■ Listed records
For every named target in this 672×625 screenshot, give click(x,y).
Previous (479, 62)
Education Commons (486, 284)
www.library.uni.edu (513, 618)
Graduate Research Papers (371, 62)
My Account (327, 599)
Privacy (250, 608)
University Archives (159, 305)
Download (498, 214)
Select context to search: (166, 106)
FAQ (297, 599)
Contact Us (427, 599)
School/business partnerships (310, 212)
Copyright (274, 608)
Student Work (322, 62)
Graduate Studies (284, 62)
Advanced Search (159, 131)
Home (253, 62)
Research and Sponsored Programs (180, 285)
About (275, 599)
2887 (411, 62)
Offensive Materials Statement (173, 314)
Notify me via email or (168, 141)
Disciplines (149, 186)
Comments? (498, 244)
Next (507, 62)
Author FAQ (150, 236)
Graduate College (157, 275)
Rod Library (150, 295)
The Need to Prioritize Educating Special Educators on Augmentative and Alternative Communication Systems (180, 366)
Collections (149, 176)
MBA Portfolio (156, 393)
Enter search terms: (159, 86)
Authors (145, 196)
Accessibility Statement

■ Short exercise
Rescale the data from its first line through the line containing "University Archives (159, 305)", both included, and reproduce every line with the requests unchanged. Multiply each click coordinate in the answers by 2.2 and round to whole numbers, with halves rounding up.

■ The result
For every named target in this 672×625 screenshot, give click(x,y).
Previous (1054, 136)
Education Commons (1069, 625)
www.library.uni.edu (1129, 1360)
Graduate Research Papers (816, 136)
My Account (719, 1318)
Privacy (550, 1338)
University Archives (350, 671)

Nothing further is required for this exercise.